Deux jeunes gens dans le vent...
Par Matthieu le lundi 6 octobre 2008, 09:04 - Les actualités - Lien permanent
A peine remis de leur périple qui les a conduits de Paris au fond du désert iranien. Romain Benoît et Benoît Albanel ont retrouvé les affres de la vie active. Pourtant pour, eux, rien ne sera jamais plus comme avant.
Benoît Albanel revient avec nous sur leur étonnante aventure.

Paris-Calcutta ça fait une trotte, encore plus quand c'est à la force des mollets. Vous avez entrepris ce voyage un peu fou (en fait complètement fou) pour promouvoir "l'écomobilité". C'est quoi l'écomobilité exactement ?
Benoit Albanel: L'écomobilité, c'est prendre conscience de son impact sur l'environnement lorsqu'on se déplace et choisir le meilleur moyen de transport accessible : le vélo est par exemple plus rapide que la voiture sur des transports inférieurs a 5 km en ville ou utiliser les transports en commun plutôt que de sentir "idiot", seul dans sa voiture. L'écomobilité, c'est aussi la réduction de nombreux stress liés aux bruits et à la pollution de l'air en ville. Que la vie serait belle en ville si on pouvait respirer sur un boulevard sans se pincer le nez et parler à son voisin sans crier!
Pourquoi avez vous choisi de créer votre bolide plutôt que de recourir aux traditionnels vélos ?
Romain a eu l'idée de faire construire une rosalie ("voiture à pédale") plus adaptée au voyage que l'"originale" et plus légère. Finalement, le design était plus sympa, mais le poids par forcément inférieur... ça nous a bien développés les mollets !

Qu'est-ce qui intimement vous a décidé à mettre votre carrière, votre vie en France, en pause pendant un an pour sillonner les routes de l'Asie ?
Benoît Albanel : L'idée de partir découvrir le monde est quelque chose qui trottait depuis longtemps dans notre tête. On se rend compte que ce n'est jamais vraiment le moment car de toute manière, il faut forcément mettre entre parenthèses ce qu'on est entrain de faire pour partir: il n'y a donc jamais de bon moment. Mais ne pas partir aurait été pour moi le deuil d'un rêve qui est finalement accessible au plus grand nombre. On n'imagine pas le nombre de mecs qui font le tour du monde en ce moment ! Je me suis également rendu compte que ce n'est pas réservé à une catégorie sociale de faire le tour du monde. On a rencontré des voyageurs ouvriers aussi bien que cadres supérieurs. Cette expérience de routard sera sûrement un pilier de ma vie personnelle et professionnelle.
Une aventure comme celle-ci se prépare sur votre (très beau) site on peut voir une armada de sponsor et des infos qui prouve un projet mûrement réfléchi. Comment avez-vous monté votre projet ? Quels conseils donneriez-vous à d'autres pour préparer une telle aventure ?
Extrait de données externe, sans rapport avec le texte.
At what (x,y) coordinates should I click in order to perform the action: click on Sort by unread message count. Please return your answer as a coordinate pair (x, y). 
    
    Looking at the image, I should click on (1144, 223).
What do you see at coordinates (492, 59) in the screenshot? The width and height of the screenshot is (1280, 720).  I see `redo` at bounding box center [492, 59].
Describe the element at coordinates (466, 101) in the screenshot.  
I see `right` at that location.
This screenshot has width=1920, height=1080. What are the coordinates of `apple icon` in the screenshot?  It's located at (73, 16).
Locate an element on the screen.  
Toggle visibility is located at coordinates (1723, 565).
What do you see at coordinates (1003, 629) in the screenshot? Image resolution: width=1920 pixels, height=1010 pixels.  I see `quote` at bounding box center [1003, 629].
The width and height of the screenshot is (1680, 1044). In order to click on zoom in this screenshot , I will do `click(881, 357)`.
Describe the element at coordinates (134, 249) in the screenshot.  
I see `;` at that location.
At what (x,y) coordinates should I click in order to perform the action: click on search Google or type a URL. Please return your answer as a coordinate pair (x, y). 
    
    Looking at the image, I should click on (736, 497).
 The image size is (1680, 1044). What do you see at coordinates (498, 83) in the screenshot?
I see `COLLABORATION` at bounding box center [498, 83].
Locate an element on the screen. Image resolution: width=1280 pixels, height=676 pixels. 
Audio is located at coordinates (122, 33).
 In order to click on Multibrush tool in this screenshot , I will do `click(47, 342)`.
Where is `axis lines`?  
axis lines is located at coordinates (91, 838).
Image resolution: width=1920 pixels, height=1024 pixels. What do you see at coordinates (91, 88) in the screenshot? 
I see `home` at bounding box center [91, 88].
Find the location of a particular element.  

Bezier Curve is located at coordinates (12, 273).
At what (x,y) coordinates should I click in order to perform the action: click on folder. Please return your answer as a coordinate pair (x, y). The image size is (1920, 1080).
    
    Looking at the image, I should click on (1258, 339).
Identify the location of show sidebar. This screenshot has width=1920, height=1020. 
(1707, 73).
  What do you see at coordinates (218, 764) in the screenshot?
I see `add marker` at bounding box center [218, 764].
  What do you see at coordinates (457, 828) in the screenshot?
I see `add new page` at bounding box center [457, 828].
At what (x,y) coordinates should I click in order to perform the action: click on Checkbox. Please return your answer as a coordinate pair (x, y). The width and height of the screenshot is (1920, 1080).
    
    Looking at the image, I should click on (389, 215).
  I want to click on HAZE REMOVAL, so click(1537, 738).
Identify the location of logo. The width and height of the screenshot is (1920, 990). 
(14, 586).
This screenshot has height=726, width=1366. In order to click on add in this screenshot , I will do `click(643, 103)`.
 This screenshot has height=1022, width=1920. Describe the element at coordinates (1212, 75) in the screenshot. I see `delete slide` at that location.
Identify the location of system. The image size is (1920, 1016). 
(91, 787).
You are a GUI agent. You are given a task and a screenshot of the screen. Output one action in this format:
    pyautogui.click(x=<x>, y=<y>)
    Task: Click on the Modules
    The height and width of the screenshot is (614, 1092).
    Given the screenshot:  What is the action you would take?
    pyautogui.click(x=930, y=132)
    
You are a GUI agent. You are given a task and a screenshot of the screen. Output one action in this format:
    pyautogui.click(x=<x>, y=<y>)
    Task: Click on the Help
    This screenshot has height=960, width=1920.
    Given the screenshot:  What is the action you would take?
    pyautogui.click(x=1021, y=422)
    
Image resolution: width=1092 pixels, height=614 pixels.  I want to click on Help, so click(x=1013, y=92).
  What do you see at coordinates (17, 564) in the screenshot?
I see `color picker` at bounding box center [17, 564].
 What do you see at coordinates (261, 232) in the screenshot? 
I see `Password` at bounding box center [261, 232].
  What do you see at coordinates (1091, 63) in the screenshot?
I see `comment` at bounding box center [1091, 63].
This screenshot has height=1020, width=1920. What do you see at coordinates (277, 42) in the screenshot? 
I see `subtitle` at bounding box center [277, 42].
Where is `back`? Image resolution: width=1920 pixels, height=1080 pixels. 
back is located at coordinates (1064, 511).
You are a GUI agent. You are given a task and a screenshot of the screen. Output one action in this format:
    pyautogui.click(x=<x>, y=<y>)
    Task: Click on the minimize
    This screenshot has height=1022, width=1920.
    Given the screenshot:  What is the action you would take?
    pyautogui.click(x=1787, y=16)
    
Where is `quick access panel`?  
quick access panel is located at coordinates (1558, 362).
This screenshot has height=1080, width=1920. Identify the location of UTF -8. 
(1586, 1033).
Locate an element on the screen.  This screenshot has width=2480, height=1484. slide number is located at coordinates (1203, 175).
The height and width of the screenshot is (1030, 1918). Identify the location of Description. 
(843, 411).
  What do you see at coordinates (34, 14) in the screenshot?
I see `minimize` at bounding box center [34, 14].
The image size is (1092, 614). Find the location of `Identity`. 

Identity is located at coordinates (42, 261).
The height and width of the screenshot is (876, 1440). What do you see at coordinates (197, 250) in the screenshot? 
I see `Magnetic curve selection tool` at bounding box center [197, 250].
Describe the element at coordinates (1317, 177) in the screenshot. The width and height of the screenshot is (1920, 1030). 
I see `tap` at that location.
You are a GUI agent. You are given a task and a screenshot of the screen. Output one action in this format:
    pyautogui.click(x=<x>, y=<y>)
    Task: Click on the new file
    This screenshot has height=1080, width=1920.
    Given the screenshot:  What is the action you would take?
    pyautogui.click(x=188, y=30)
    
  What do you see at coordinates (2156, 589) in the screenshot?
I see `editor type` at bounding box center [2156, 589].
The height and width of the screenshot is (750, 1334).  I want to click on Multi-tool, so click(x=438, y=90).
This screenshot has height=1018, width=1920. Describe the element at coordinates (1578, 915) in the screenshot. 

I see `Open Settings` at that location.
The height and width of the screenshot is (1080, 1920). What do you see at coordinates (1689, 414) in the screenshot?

B. A. : Je ne cache pas que sur le projet, il y a eu du boulot ! La première difficulté a été de travailler à deux alors que Romain habite à Marseille et moi à Paris. La deuxième difficulté a consisté à mener de front son boulot et le projet. Pendant 15 mois, nous nous sommes appelés presque tous les soirs. Et puis en faisant construire un prototype nous n'avons pas choisi la facilité. Bref nous aurions pu faire beaucoup plus simple. Certains partent simplement avec un peu d'argent en poche et se disent qu'ils reviendront lorsqu'elles seront vides. Il n'y a sûrement pas de préparation type pour voyager, il faut juste oser partir sans trop se poser de questions. Il y aura toujours quelqu'un pour vous décourager de partir, n'écoutez que vous-même !
Pour avaler des milliers de kilomètres il faut un truc qui vous fasse tenir ! Quelle a été votre source de motivation pour continuer ?
B. A: Je pense que c'est l'humour qui nous a faits tenir dans les moments les plus difficiles. Un peu de dérision, ça fait du bien de temps en temps, et rire un bon coup ça dilate la rate, n'est-ce pas Romain ?!
Quelle a été la plus belle rencontre sur votre route ?
B. A: Se faire inviter à dormir dans une mosquée de village en Iran a été une expérience incroyable. Ça casse bien des préjugés, surtout quand les villageois vous apportent des tas de trucs à manger et vous enferment à l'intérieure de la mosquée pour ne pas qu'on vous dérange !
Votre voyage a été brutalement interrompu par un accident. Comptez-vous reprendre la route plus tard ? Pour finir votre voyage ou partir ailleurs ?
B.A: L'accident a été un choc. Pour nous l'aventure s'arrête ici. Mais je repartirai sûrement dans quelques années ; l'Amérique du sud m'attire beaucoup. Pour l'instant, j'ai envie de travailler et de reprendre des études.